My wife and I and our dogs (as many as 3, down to one now







) live in Minnesota and have camped all our lives. Early in our married life, in the 90's we did more primitive camping, Boundary Waters canoe camping, and other tent camping adventures.	In 2001, we purchased a hybrid travel trailer (KZ Coyote 23CMS) and began using that a half a dozen times a year or so. It made it easier with our dogs and also became very enjoyable getaways, as we expected. Over the last couple of years, we've notice a few things aging on the camper.... water heater and fridge were starting to show signs of needing some attention. In addition, our favorite times to camp are before Memorial Day, and after Labor Day. In Minnesota, that makes for brisk days, and cool nights...and in a hybrid camper, it can get pretty chilly. So, we've casually been keeping our eye out for campers we like and floor plans we like. There are so many to choose from.

Some good friends of ours happen to often intersect their camping adventures with ours and we've enjoyed fires, cards, and socializing with them 2 or 3 times at our favorite state parks over the years. We've learned from their own search and purchase of a 2010 Outback 268RL. I happened to be with them a month or so after they purchased their Outback (middle of winter, so I hadn't seen it live yet).... and we visited an RV dealer that had a lot on the lot. When browsing through may different brands, I could tell I agreed with them on how welcoming the Outbacks were, and I knew they were really going to like their camper. We happened to walk into a 290RLS and it was an instinct lock for me. They layout is perfect for my wife and I and the little things we enjoy about relaxing in the camper. It was bigger than what we wanted, but I had upgraded our tow vehicle to an F-250 Diesel about 10 months ago, to keep our options on campers wide open. I sent the link for the Sydney to my wife, and I could tell it instantly raised the bar with respect to what we had been seeing over the last several months. We decided we loved the floor plan so much, it was worth considering going beyond our 30 foot max limit we had been thinking of.
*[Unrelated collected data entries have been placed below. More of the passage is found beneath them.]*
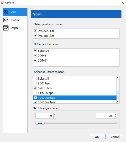Check the 115200 bps baudrate option
126x142 pixels.
35,93
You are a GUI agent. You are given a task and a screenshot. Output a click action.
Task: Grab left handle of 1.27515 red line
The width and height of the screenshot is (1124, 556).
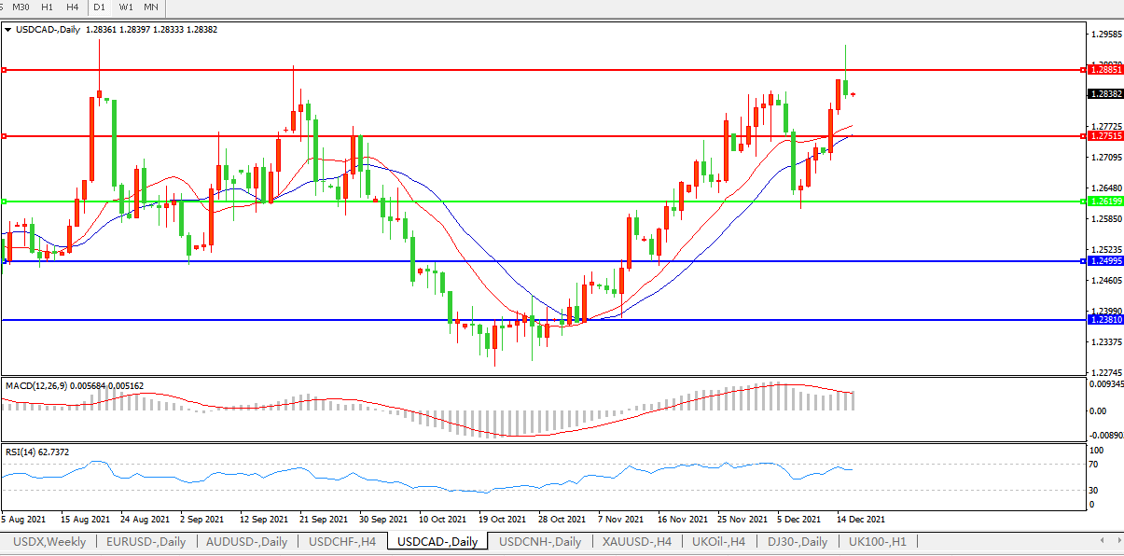click(5, 136)
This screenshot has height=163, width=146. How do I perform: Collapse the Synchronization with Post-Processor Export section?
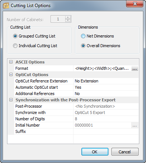pos(11,100)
When I returned home, I went to work on Google....looked at specs, weights, reviews, comments, and prices from dealers close to far away. I requested information from a few and then waited to hear back. I found Outbackers.com during this googling, and am happy to have been helped by the information and members here. I started doing some figuring on what our current camper was worth and such, to start figuring out how the dollar situation was looking. I ended up at Holman RV's website and was very impressed how quickly and easily I was able to get what appeared to be a very good price. I'm a big believer in rewarding dealers/sales people that don't mess around. I exchanged emails with Jamie at Holman RV several times to understand the pricing and procedure for purchasing (since I was 11 hours away). The dealer that I had originally saw the Sydney gave me a quote for over $1000 more AND wanted my existing camper.	So, suffice it to say, I feel we saved thousands of dollars, even though we traveled a long way to get it.
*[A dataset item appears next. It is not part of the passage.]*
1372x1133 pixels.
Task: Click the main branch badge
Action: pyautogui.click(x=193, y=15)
We left on a Friday at 8am, arrived near Holmans' and spent the night in a hotel there. We arrived at Holman's at 8 in the morning. It was bigger than just about any dealership I'd ever been to. We were greeted pleasantly and could tell this was well oiled, but welcoming, process. We saw our unit, did the walk through, had a few questions answered, shopped for some accessories we were interested in, and then went in to fill out the paperwork. Jamie's husband, Eddie, was just as good to work with and everything went like clockwork. The finance people gave us all the information we needed but did not push or over sell any extraneous coverages. We clearly could ask questions about that if we wished. We were out the door and on the road by noonish.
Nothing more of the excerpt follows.